DOCUMENT EXTRACT =>
::::::
LEGISLATIVE BUDGET BOARD
Austin, Texas
 
ACTUARIAL IMPACT STATEMENT
 
81ST LEGISLATIVE REGULAR SESSION
 
April 8, 2009

TO:
Honorable Robert Duncan, Chair, Senate Committee on State Affairs
 
FROM:
John S. O'Brien, Director, Legislative Budget Board
 
IN RE:
SB1628 by Wentworth (Relating to the pension retirement system in certain municipalities for firefighters and police.), As Introduced


*Based on the October 1, 2007 Actuarial Valuation

SAN ANTONIO FIRE AND POLICE PENSION FUND*

Current

Proposed

Difference

City of San Antonio Contribution

Employee Contribution

Total Contribution

24.64 %

    12.32 %

36.96 %

24.64 %

    12.32 %

36.96 %

0.00 %

      0.00 %

0.00 %

Normal Cost (% of payroll)

25.08 %

24.74 %

-0.34 %

Unfunded Actuarial Accrued Liability (millions)

$183.0

$193.0

+$10.0

Amortization Period (years) as of 10/1/2007

8.70

8.94

+0.24

A Glossary of Actuarial Terms is provided at the end of this impact statement.

 

ACTUARIAL EFFECTS:

 

According to the actuarial analysis and based on the results of the October 1, 2007 actuarial valuation, SB 1628 would decrease, by 0.34%, the normal cost of the San Antonio Fire and Police Pension Fund (SAFPPF) from 25.08% to 24.76%. The proposal would increase the unfunded actuarial accrued liability from $183.0 million to $193.0 million, a total increase of $10.0 million. The proposal would extend the expected period to amortize the unfunded actuarial accrued liability by 0.24 years, from 8.70 years to 8.94 years.
::::::
STATED TASK A => Rewrite the entries below with "Select" changed to "Click" everywhere and nothing else altered, leaving out the pictures.
The document above has no connection to the entries that follow.

DATASET RECORDS =>
::::::
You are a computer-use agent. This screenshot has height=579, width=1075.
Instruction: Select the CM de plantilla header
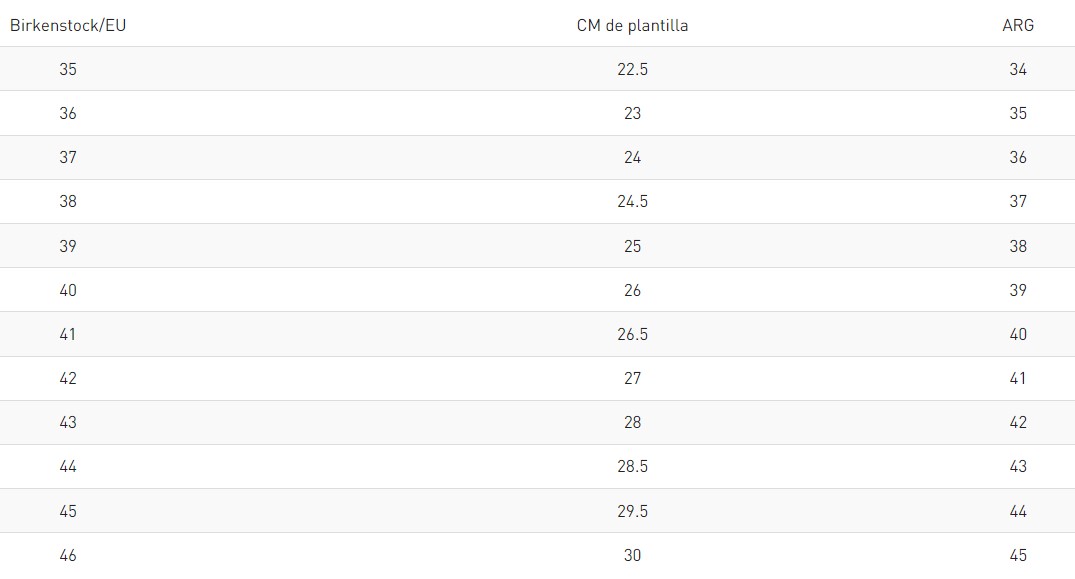point(632,25)
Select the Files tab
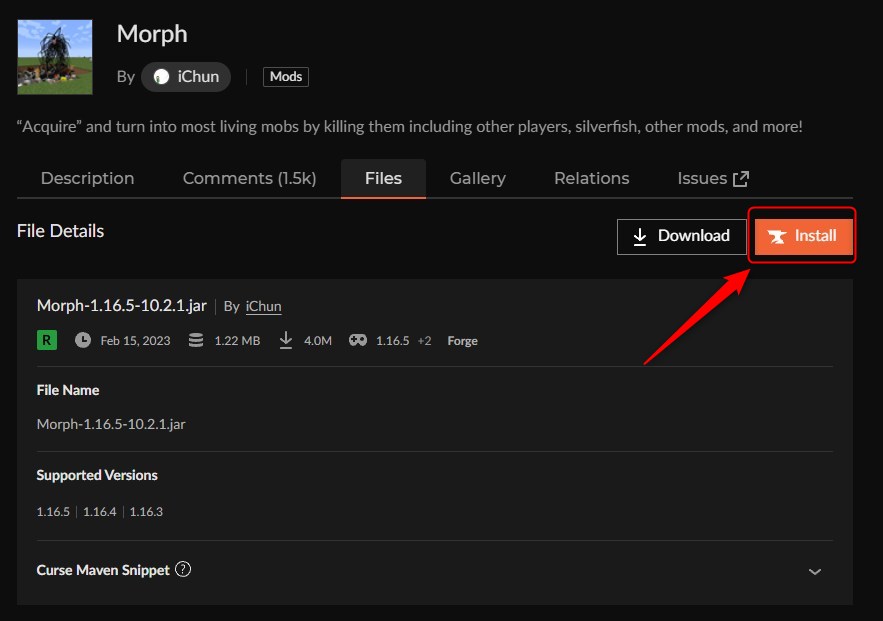Viewport: 883px width, 621px height. pyautogui.click(x=383, y=179)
::::::
STATED TASK B => Carry on with the actuarial impact statement on SB 1628, picking up after its last sentence.

FINAL RESULT A =>
You are a computer-use agent. This screenshot has height=579, width=1075.
Instruction: Click the CM de plantilla header
point(632,25)
Click the Files tab
Viewport: 883px width, 621px height. pyautogui.click(x=383, y=179)

FINAL RESULT B =>
  

 

SYNOPSIS OF PROVISIONS:

 

SB 1628 would, effective October 1, 2009, provide the following changes:

 

·       Allow members to buy back up to six months of their probation time, with members paying 100%  of the cost; 

·       Provide a 100% of CPI COLA to all members who retired between October 1, 1997 and September 30, 1999, up to 8%, and 75% of CPI above 8%;

·       Extend the 4-year DROP option to 5 years;

·       Increase the benefit for marriage after retirement spouses from $2,500 to $15,000;

·       The minimum age for marriage after retirement widows to receive a benefit is 55, with no COLA before age 55;

·       Remove the requirement for disability retirees to provide a copy of their tax return once they become 65 years of age;

·       Allow Police/Fire chiefs to opt out;

·       Amend a family code reference in Section 6.06;

·       Correct Section 5.03(a-1)(4) from subsection (e) to (d);

·       Estates will be entitled to 13th and 14th checks; and

·       Change the surviving spouse/dependent children benefit from 50%/50% to 75%/25%.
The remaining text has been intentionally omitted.